┌──

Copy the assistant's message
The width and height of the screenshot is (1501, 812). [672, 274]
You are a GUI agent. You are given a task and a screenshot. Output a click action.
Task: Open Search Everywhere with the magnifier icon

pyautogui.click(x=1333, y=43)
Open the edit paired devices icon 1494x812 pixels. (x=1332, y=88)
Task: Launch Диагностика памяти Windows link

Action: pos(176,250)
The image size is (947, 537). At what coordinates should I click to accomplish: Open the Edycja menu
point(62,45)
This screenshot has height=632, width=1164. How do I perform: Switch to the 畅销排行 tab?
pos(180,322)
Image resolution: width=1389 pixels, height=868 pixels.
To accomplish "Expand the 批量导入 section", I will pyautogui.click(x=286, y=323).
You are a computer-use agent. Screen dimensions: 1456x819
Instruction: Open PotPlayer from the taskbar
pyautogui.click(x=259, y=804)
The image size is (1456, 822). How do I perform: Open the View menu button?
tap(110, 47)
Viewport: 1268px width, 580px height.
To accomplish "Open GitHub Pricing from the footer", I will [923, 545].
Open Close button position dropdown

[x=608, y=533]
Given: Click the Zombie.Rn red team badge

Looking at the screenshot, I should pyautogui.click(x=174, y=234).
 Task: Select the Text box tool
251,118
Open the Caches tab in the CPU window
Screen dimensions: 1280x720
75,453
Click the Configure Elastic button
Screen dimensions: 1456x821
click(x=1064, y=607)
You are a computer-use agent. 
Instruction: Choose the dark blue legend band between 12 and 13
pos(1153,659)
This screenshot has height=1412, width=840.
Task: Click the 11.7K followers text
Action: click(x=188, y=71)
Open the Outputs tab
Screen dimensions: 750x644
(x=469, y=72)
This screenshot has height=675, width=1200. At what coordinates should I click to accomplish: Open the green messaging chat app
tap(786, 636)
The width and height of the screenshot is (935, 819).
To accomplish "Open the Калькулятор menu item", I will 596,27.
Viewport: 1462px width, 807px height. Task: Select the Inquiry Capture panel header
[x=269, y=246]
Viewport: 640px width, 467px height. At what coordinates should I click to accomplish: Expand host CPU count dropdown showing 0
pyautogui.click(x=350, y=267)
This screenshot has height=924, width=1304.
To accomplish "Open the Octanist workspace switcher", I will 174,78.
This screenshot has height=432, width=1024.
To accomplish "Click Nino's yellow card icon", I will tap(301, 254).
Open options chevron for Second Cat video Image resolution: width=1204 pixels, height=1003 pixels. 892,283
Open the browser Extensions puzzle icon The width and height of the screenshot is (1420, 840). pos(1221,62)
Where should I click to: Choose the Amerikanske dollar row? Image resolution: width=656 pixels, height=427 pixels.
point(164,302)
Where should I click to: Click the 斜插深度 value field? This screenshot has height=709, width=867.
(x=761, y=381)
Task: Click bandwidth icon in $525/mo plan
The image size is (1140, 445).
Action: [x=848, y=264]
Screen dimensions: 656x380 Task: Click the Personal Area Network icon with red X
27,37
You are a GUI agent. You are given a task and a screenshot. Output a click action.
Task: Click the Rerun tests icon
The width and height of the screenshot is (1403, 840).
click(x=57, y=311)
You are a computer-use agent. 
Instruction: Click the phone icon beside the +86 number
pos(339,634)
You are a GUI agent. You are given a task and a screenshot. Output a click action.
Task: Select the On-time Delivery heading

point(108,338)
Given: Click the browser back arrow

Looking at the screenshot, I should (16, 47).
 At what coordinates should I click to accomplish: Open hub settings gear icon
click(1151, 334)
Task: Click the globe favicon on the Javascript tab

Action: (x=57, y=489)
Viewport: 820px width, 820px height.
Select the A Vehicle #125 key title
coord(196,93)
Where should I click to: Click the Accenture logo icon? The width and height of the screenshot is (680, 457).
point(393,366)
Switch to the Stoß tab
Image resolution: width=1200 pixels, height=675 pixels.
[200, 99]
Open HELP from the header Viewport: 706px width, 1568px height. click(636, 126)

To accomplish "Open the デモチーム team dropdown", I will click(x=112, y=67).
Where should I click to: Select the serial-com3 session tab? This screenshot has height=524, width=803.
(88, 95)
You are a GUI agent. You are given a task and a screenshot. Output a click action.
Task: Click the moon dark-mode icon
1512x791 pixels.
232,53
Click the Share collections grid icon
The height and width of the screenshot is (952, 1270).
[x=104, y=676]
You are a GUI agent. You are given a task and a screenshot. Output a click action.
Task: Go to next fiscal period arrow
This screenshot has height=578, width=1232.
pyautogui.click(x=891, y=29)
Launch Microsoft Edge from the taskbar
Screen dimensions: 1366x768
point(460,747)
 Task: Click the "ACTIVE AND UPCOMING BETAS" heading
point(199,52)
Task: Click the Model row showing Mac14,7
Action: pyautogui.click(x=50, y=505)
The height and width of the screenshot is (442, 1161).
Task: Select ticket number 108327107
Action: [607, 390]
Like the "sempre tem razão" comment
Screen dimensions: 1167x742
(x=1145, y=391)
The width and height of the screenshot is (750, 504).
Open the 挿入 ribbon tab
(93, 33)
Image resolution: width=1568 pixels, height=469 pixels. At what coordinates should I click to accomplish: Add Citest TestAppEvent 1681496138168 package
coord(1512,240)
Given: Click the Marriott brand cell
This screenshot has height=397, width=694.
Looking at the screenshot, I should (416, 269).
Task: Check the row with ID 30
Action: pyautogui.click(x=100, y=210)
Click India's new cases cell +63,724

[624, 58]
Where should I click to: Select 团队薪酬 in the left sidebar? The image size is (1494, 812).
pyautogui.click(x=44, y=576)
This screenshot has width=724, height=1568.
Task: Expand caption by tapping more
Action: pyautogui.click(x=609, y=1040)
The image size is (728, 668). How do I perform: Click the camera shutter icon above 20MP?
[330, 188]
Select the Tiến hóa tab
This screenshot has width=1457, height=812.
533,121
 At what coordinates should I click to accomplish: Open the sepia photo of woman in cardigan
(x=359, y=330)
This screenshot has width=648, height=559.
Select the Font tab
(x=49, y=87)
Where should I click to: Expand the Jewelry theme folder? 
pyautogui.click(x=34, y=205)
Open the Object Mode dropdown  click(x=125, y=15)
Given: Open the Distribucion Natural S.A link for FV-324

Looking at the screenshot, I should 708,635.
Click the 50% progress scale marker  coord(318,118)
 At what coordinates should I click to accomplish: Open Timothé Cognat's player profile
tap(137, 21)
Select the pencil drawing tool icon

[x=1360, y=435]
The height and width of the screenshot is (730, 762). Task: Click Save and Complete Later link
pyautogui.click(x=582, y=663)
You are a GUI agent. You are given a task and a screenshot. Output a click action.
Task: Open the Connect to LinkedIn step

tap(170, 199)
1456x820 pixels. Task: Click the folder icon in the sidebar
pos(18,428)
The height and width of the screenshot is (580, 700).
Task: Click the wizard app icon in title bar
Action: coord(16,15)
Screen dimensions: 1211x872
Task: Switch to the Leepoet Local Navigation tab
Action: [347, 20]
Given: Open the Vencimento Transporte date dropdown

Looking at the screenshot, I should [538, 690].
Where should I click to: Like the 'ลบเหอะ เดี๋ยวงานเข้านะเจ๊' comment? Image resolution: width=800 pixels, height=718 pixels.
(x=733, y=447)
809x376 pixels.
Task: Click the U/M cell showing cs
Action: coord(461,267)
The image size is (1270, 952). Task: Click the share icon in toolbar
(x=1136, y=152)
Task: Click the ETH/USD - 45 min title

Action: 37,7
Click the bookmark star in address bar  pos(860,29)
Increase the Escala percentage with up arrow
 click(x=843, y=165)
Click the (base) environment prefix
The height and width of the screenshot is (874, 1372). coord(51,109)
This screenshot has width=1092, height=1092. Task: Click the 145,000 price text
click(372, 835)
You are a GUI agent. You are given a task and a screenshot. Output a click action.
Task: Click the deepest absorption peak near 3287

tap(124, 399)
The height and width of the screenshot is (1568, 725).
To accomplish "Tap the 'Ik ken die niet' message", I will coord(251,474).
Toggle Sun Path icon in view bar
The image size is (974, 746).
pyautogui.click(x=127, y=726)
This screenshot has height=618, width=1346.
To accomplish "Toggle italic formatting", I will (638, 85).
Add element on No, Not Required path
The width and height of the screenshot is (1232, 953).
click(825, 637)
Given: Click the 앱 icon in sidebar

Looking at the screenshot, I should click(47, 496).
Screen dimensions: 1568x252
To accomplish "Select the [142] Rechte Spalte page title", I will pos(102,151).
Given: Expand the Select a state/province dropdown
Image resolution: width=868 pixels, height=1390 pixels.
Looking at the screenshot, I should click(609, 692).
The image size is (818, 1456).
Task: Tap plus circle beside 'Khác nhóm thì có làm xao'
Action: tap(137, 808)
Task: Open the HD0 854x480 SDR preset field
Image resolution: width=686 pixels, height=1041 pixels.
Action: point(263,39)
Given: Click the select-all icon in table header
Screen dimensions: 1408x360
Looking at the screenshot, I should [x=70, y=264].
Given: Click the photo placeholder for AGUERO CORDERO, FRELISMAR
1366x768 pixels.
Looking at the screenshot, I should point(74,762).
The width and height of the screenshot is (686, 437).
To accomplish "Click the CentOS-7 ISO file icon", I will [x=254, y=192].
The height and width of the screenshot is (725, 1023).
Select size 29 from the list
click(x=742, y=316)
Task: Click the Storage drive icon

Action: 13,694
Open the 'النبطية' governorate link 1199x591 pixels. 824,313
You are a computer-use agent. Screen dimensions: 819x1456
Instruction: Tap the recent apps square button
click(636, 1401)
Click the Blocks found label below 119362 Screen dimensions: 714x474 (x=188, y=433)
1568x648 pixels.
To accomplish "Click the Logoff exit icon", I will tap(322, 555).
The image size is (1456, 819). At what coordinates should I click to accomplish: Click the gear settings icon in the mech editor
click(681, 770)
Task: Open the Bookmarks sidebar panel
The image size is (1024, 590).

└──

EXERCISE BRIEF.
Output as a numbered list, with blank lines left out, the lines starting with the line that contains "The height and width of the screenshot is (730, 762)." and going on through the line that contains "I will pos(102,151).".

OUTPUT OF THE TASK.
1. The height and width of the screenshot is (730, 762). Task: Click Save and Complete Later link
2. pyautogui.click(x=582, y=663)
3. You are a GUI agent. You are given a task and a screenshot. Output a click action.
4. Task: Open the Connect to LinkedIn step
5. tap(170, 199)
6. 1456x820 pixels. Task: Click the folder icon in the sidebar
7. pos(18,428)
8. The height and width of the screenshot is (580, 700).
9. Task: Click the wizard app icon in title bar
10. Action: coord(16,15)
11. Screen dimensions: 1211x872
12. Task: Switch to the Leepoet Local Navigation tab
13. Action: [347, 20]
14. Given: Open the Vencimento Transporte date dropdown
15. Looking at the screenshot, I should [538, 690].
16. Where should I click to: Like the 'ลบเหอะ เดี๋ยวงานเข้านะเจ๊' comment? Image resolution: width=800 pixels, height=718 pixels.
17. (x=733, y=447)
18. 809x376 pixels.
19. Task: Click the U/M cell showing cs
20. Action: coord(461,267)
21. The image size is (1270, 952). Task: Click the share icon in toolbar
22. (x=1136, y=152)
23. Task: Click the ETH/USD - 45 min title
24. Action: 37,7
25. Click the bookmark star in address bar  pos(860,29)
26. Increase the Escala percentage with up arrow
27.  click(x=843, y=165)
28. Click the (base) environment prefix
29. The height and width of the screenshot is (874, 1372). coord(51,109)
30. This screenshot has width=1092, height=1092. Task: Click the 145,000 price text
31. click(372, 835)
32. You are a GUI agent. You are given a task and a screenshot. Output a click action.
33. Task: Click the deepest absorption peak near 3287
34. tap(124, 399)
35. The height and width of the screenshot is (1568, 725).
36. To accomplish "Tap the 'Ik ken die niet' message", I will coord(251,474).
37. Toggle Sun Path icon in view bar
38. The image size is (974, 746).
39. pyautogui.click(x=127, y=726)
40. This screenshot has height=618, width=1346.
41. To accomplish "Toggle italic formatting", I will (638, 85).
42. Add element on No, Not Required path
43. The width and height of the screenshot is (1232, 953).
44. click(825, 637)
45. Given: Click the 앱 icon in sidebar
46. Looking at the screenshot, I should click(47, 496).
47. Screen dimensions: 1568x252
48. To accomplish "Select the [142] Rechte Spalte page title", I will pos(102,151).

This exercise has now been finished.